Retirement living at The Spires at Berry College is like a grand homecoming for Jack Timberlake and Winston Faust.

Like many of the residents of the brand new continuing care retirement community, Timberlake and Faust have historic ties to Rome. In their case, both were formerly employed at the old Celanese plant in the Riverside community.

The Spires, which opened just about the time the COVID-19 pandemic set in this spring, is currently about 68% occupied. Jill Trapp, director of sales and marketing, said more units have been leased but a small handful of future residents have opted to hold off on moving in until the coronavirus plays out.
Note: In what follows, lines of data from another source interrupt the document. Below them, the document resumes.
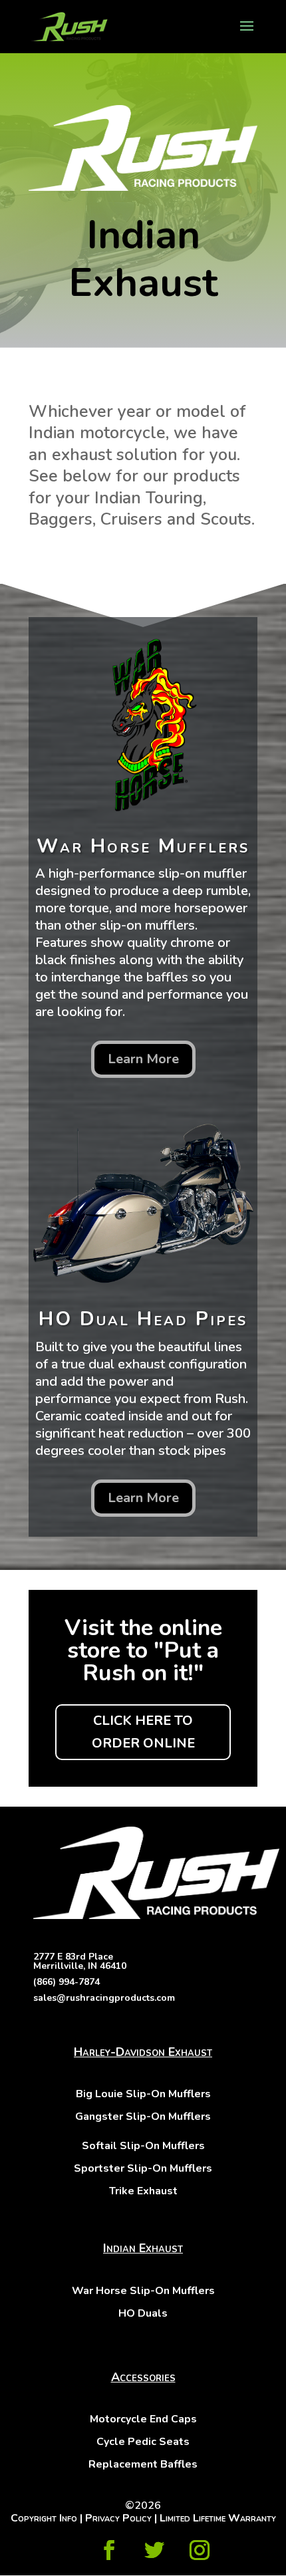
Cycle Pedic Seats (143, 2441)
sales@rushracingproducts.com (104, 1998)
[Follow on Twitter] (154, 2550)
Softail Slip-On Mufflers (143, 2145)
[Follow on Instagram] (199, 2550)
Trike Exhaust (143, 2191)
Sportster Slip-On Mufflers (143, 2168)
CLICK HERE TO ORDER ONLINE (143, 1732)
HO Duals (143, 2313)
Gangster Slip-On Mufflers (143, 2116)
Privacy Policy (118, 2518)
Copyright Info (44, 2518)
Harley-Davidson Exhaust (143, 2052)
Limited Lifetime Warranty (218, 2518)
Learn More (143, 1059)
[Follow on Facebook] (109, 2550)
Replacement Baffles (143, 2464)
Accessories (143, 2377)
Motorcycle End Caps (143, 2419)
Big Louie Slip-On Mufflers (143, 2094)
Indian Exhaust (143, 2248)
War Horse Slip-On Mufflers (143, 2290)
“We haven’t lost people, we just haven’t gotten them all moved in yet,” Trapp said.

Kathy Faust, Winston’s wife, said the coronavirus has not been much of an issue at all for them.
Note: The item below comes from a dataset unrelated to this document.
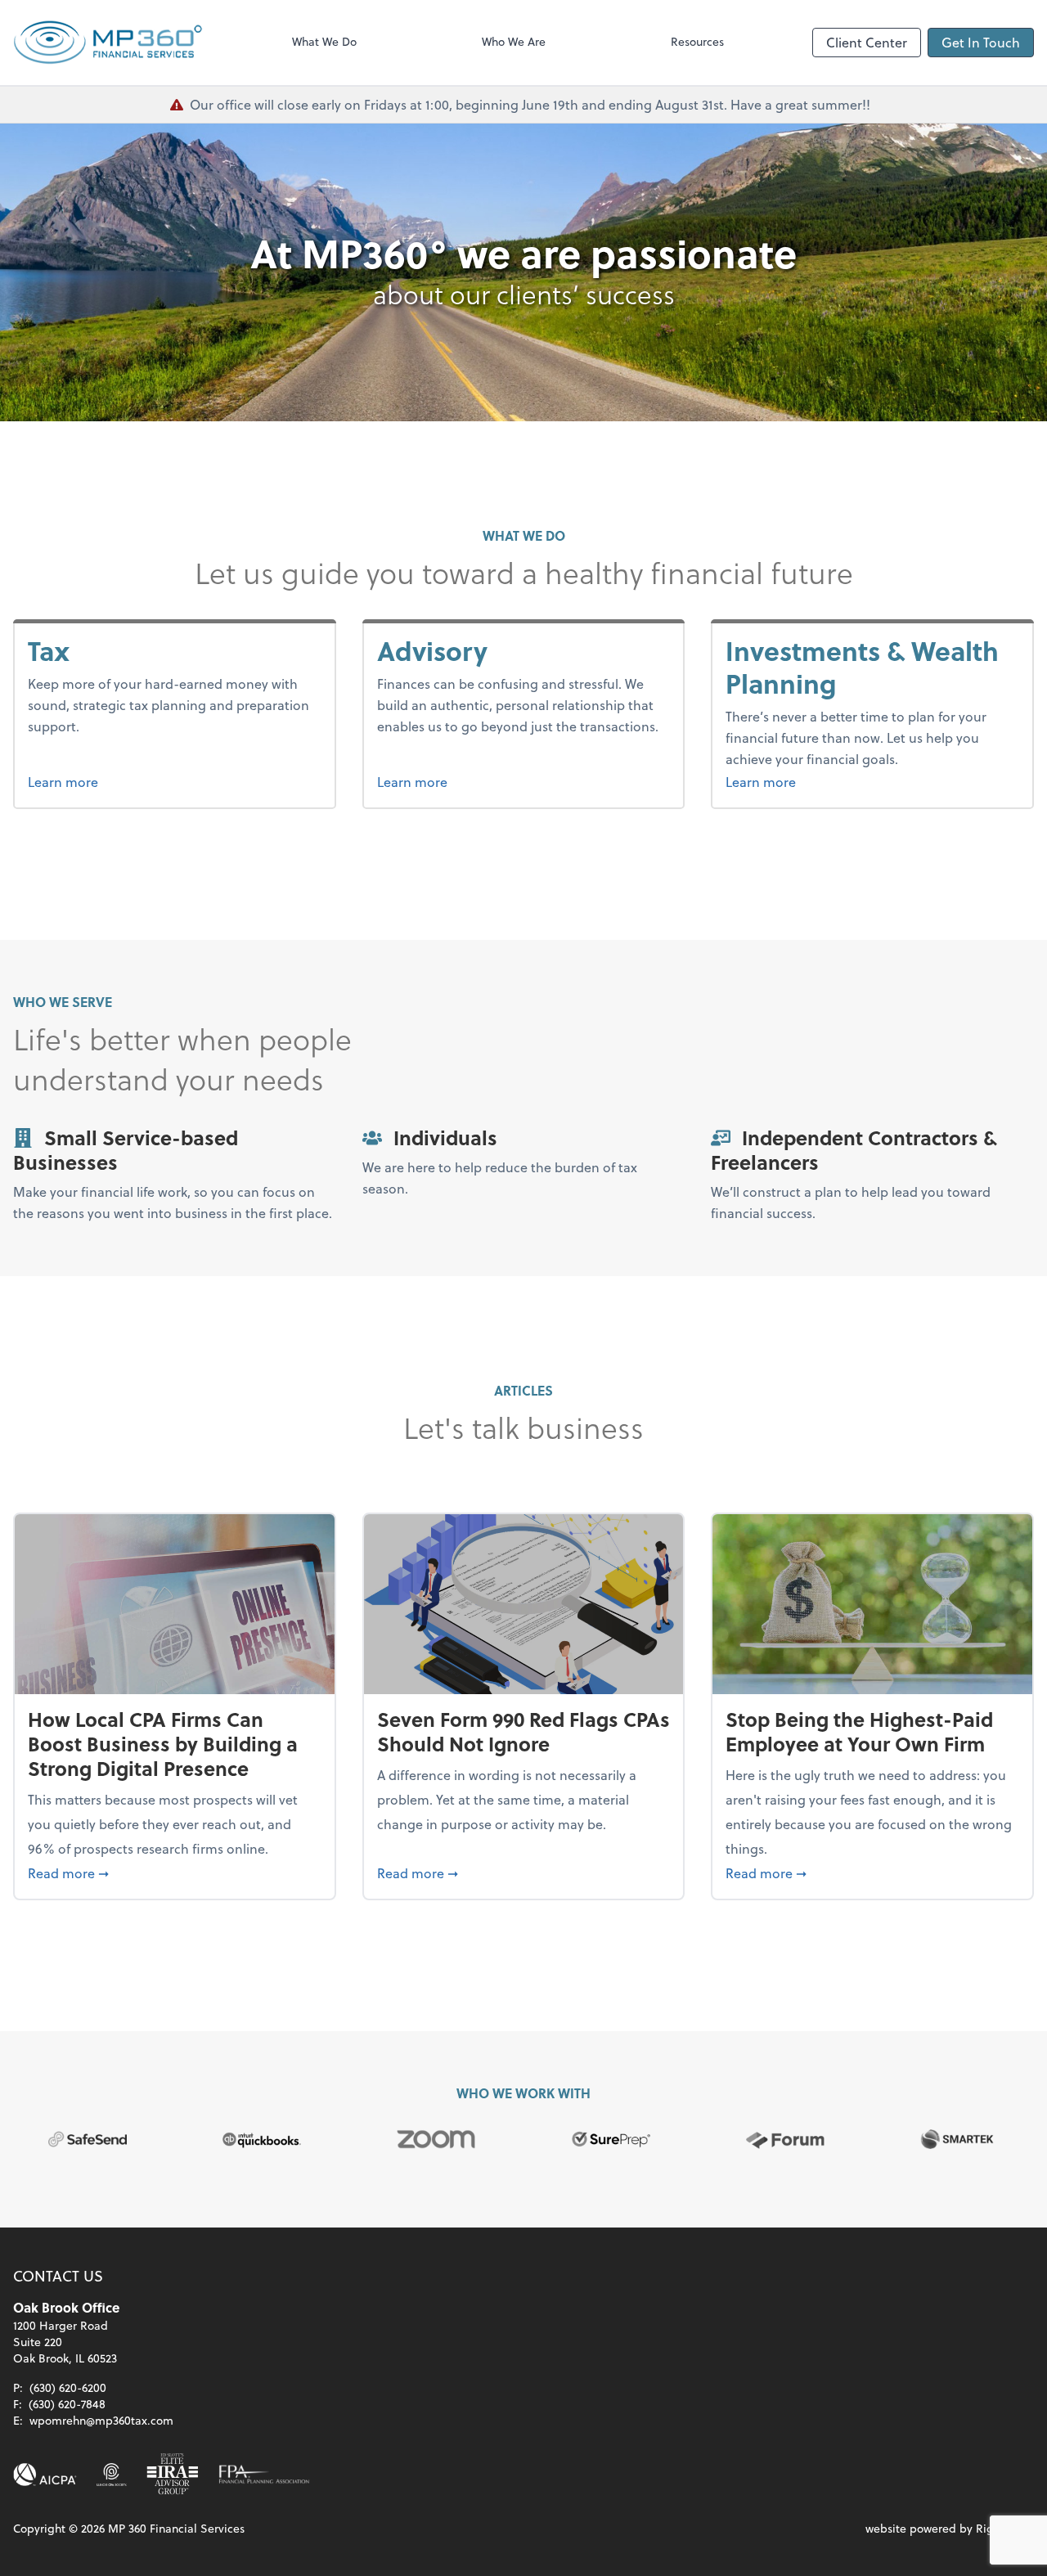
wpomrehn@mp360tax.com (101, 2420)
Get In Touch (980, 42)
“It’s just been a little hard to get to know all of the folks,” Kathy said.

About the only time they get to see many of the residents is at meal times or during special social activities, which are still scheduled. She said that for much of the time since the couple moved in, residents have not been encouraged to visit one another inside their apartments due to the coronavirus.
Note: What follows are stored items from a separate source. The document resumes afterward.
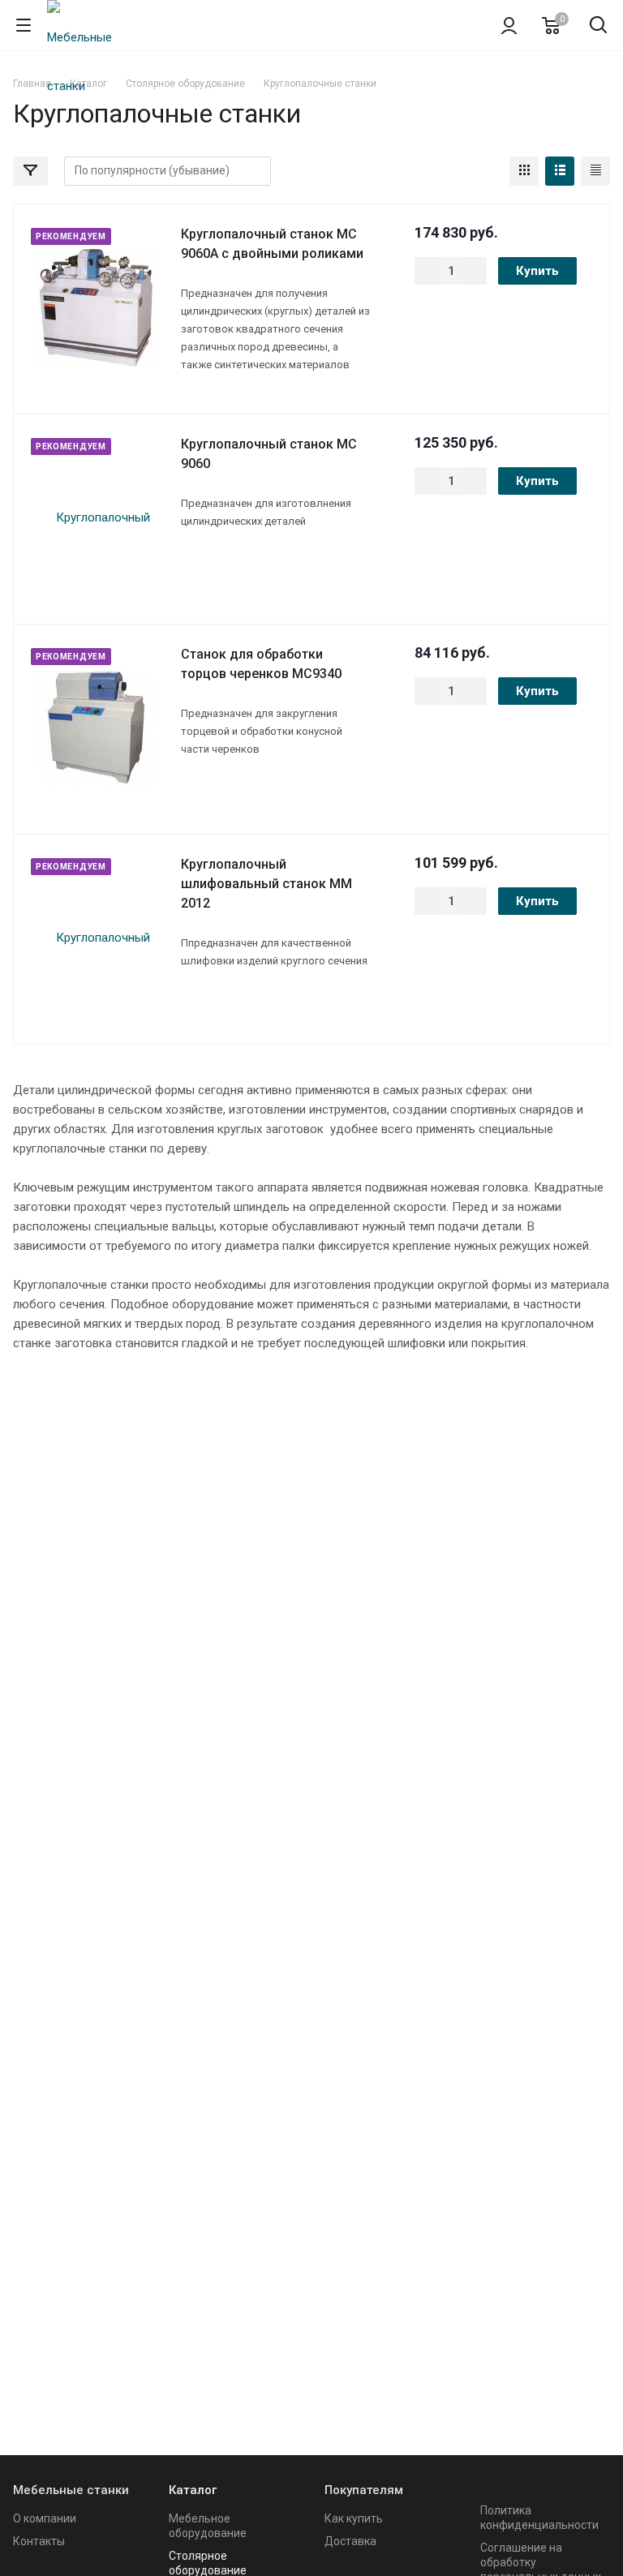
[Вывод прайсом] (595, 171)
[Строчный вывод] (559, 171)
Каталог (193, 2490)
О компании (44, 2518)
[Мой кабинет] (509, 25)
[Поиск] (598, 26)
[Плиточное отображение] (524, 171)
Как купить (353, 2518)
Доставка (350, 2541)
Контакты (39, 2541)
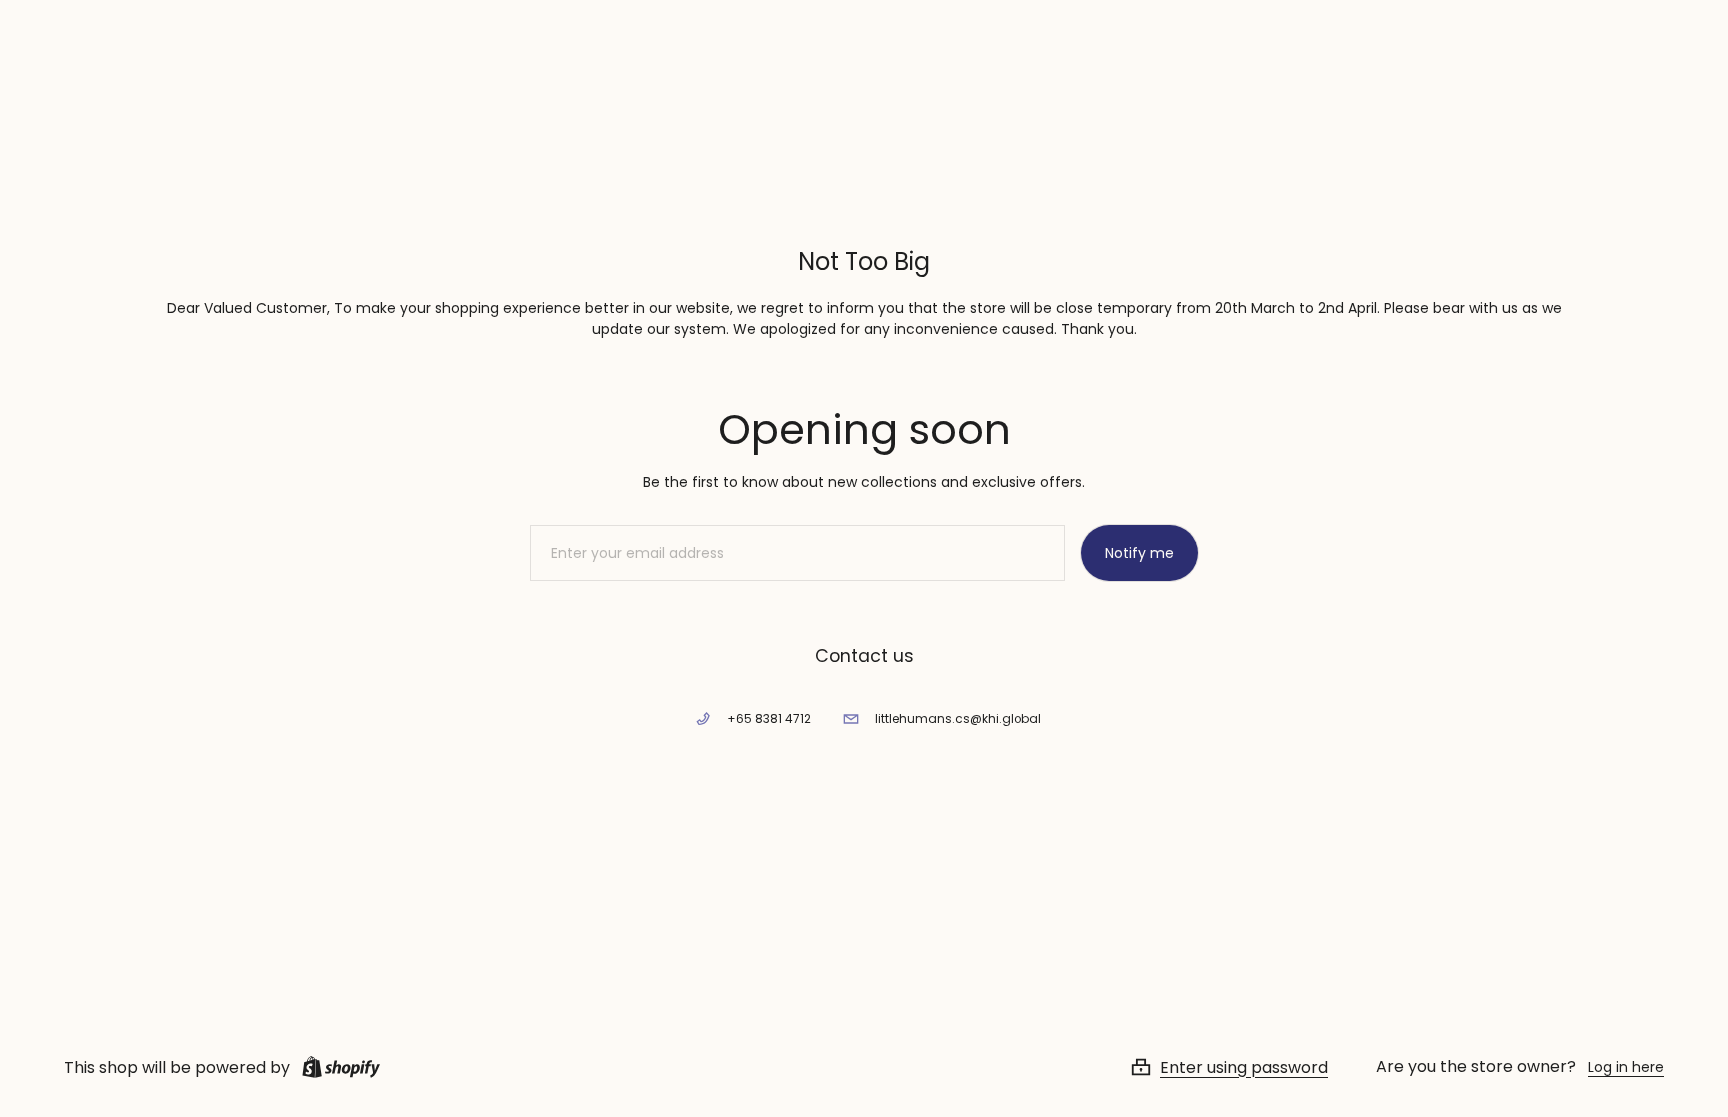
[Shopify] (337, 1067)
Timberlake moved back to Rome from North Carolina while the Fausts came back from Virginia. Winston actually grew up in Rome.

“It seems like we’ve just been following each other around over the years,” Kathy Faust said.

Timberlake has a son who is a professor at Berry College but, thus far, his son and two grandsons have not had an opportunity to come see his apartment.

“I’ve been to their soccer games though,” Timberlake said, adding that, “This place is just terrific.”

Trapp said the residents are free to come and go as they please and family members are now able to visit with the residents.

“We do ask that no one eat with their guests, because that’s when the masks come off,” Trapp said.

The tables in the dining rooms are socially distanced at this point — and residents are even encouraged to skip a table when there is a significant number of people in the dining rooms at the same time.

“Everybody is doing great at following all the rules and regulations. It’s really easy and we haven’t had any issues whatsoever,” Trapp said. “Actually, I think people have thrived here because you are still with people. You’re not quarantined at home alone.”

When the continuing care retirement community opened earlier this year, Trapp said there was a brisk move in period, with people saying they were fearing a lockdown and wanted to be someplace there they could see others.

One of the favorite places for the residents, according to Trapp, has been the large heated saltwater pool and the water aerobics class held three mornings a week.

One of the newest facilities on the campus is the Magnolia Place Healthcare Center. The first floor is a memory care section, the second floor is a skilled nursing and rehab floor while the third and fourth floors are assisted living apartments.

Dr. Amanda Reeves, affiliated with Floyd Medical Center, serves as the in-house physician, with regular hours at the healthcare center several days a week.